**PASSAGE PROVIDED:**
────────────────────────────────────────

- Directed by: Cheryl Nichols
- Written by: Arron Shiver
- Produced by: Chris Pine Ian Gotler Erin Fahey Anabella Casanova Sage Price
- Starring: Troian Bellisario Arron Shiver Will Greenberg Chris Pine
- Cinematography: Drew Bienemann
- Edited by: F. Rocky Jameson Nadav Heyman
- Music by: Stefan Skarbek
- Production companies: Barry Linen Motion Pictures Vacation Theory
- Distributed by: Universal Pictures
- Release date: April 20, 2022 (Seattle);
- Running time: 105 minutes
- Country: United States
- Language: English

= Doula (film) =

Doula is a 2022 American comedy film written by Arron Shiver, directed by Cheryl Nichols and starring Troian Bellisario, Shiver, Will Greenberg and Chris Pine.

==Plot==
Basketball coach Deb is expecting her first child with her artist boyfriend Silvio. Their seasoned doula Penka temporarily lives with the couple as they prepare for the birth. During a guided meditation, Deb and Silvio discover Penka has died. While attending her funeral, they see Penka's only child Sascha. While at the house to collect his mother's things, Sascha reminisces about his mother and how they both became doulas. Leading to Silvio inviting him to stay as he still wants Deb to give birth at home. Although Deb is uneasy about having a stranger around, she agrees.

With Silvio often away for work and Deb on maternity leave, she and Sascha spend a lot of time together. Even going to a prenatal appointment where Deb learns she's having a boy. Her doctor also encourages her to have a hospital delivery. Sascha assures Deb that he won't stop her from going to the hospital if that's what she wants as it's his job to support her. Later at the house, Sascha accepts a video call from Will, Silvio's teenage son who is out-of-state. Deb speaks with him for the first time, and learns that Will is going to be living with them soon. She confronts Silvio over making such a big decision without asking her. She later tells her mother's group how she doesn't feel like a person anymore, and is worried that she will be an afterthought with Will and the baby in the house.

────────────────────────────────────────

**EXERCISE OBJECTIVE:** Write out the passage on the film Doula exactly, starting at "With Silvio often" and ending at "in the house.".

────────────────────────────────────────

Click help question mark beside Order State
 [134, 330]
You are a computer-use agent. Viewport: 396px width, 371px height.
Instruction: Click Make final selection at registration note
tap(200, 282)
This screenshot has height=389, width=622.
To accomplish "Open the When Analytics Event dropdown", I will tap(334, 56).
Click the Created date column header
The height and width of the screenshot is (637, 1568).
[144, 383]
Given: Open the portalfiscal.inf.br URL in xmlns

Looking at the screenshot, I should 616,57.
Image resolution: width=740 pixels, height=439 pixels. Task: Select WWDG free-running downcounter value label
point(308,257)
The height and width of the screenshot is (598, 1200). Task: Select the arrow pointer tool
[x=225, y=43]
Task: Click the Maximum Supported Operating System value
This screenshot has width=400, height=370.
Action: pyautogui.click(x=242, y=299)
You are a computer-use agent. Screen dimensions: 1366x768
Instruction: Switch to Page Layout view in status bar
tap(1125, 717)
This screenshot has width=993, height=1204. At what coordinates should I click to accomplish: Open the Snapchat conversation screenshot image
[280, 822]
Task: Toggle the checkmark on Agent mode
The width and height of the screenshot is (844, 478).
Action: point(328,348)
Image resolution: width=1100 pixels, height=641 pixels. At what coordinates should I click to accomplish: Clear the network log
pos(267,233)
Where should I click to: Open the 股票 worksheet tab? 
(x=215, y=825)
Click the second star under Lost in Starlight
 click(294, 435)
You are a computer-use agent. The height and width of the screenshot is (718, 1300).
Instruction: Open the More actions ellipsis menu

────────────────────────────────────────

**EXERCISE SOLUTION:**
With Silvio often away for work and Deb on maternity leave, she and Sascha spend a lot of time together. Even going to a prenatal appointment where Deb learns she's having a boy. Her doctor also encourages her to have a hospital delivery. Sascha assures Deb that he won't stop her from going to the hospital if that's what she wants as it's his job to support her. Later at the house, Sascha accepts a video call from Will, Silvio's teenage son who is out-of-state. Deb speaks with him for the first time, and learns that Will is going to be living with them soon. She confronts Silvio over making such a big decision without asking her. She later tells her mother's group how she doesn't feel like a person anymore, and is worried that she will be an afterthought with Will and the baby in the house.